Diesen konkreten Ausführungen des Verwaltungsgerichts ist die Antragstellerin nur mit allgemeinen Erwägungen entgegengetreten, welche eine andere Entscheidung im einstweiligen Rechtsschutzverfahren nicht rechtfertigen. Im Hauptsacheverfahren kann auch geklärt werden, ob die pflanzlichen Fasern ausschließlich aus technologischen Gründen eingesetzt wurden und nicht, um das Lebensmittel mit Nährstoffen anzureichern.

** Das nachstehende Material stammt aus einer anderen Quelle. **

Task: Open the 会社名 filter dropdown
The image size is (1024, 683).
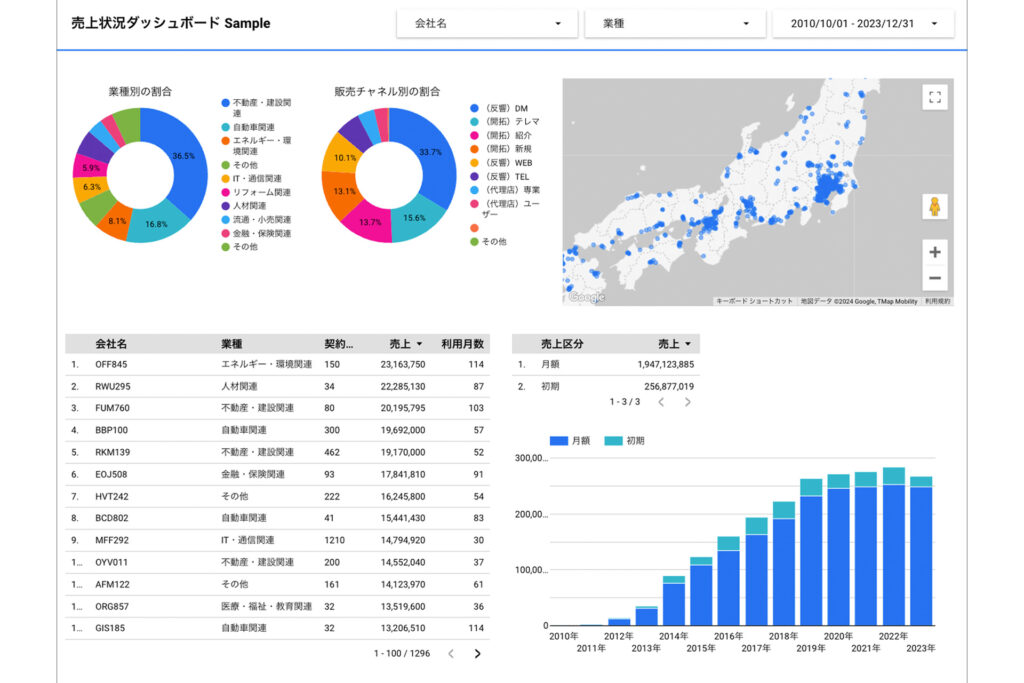Action: tap(486, 24)
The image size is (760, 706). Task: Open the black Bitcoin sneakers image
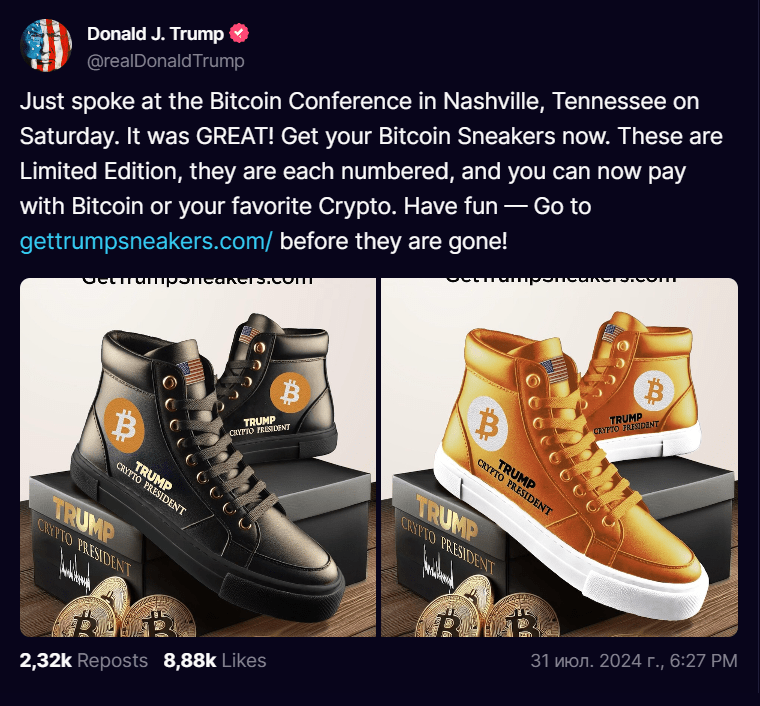click(x=198, y=457)
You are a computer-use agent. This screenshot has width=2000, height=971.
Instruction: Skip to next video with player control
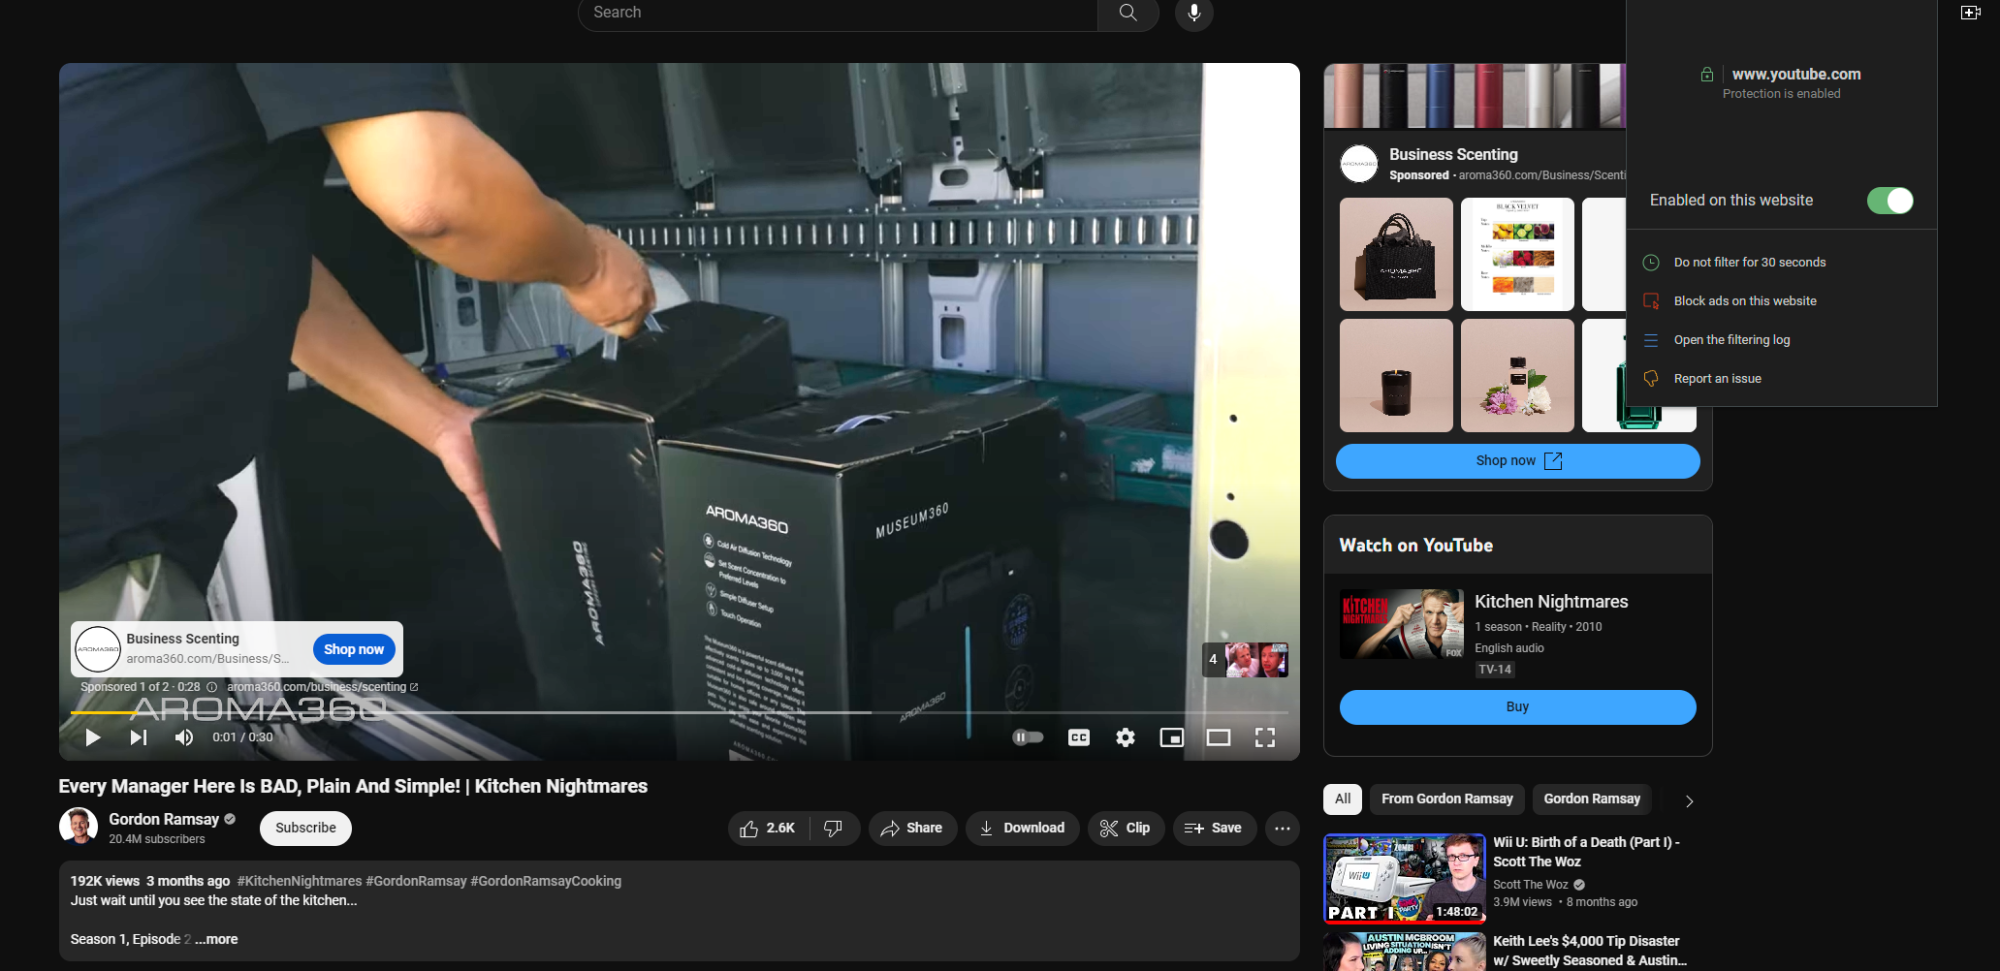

Schließlich ist das Verbot des Inverkehrbringens der Nummer 3 des angefochtenen Bescheids nicht unverhältnismäßig. Geht man davon aus, dass die tatbestandlichen Voraussetzungen des Art. 54 Abs. 1, Abs. 2 Buchst. b) der VO (EG) Nr. 882/2004 erfüllt sind, so sind keine gleich geeigneten Mittel von der Beschwerdeführerin vorgetragen und auch nicht ersichtlich, um den gesetzlichen Zweck des § 4 Abs. 1 1333/2008, nur in Lebensmitteln zugelassene Lebensmittelzusatzstoffe in Verkehr zu bringen, zu erreichen.

Die Kostentscheidung folgt § 154 Abs. 2 VwGO.

Die Streitwertfestsetzung beruht auf § 47 Abs. 1, § 53 Abs. 2 Nr. 2, § 52 Abs. 1 GKG.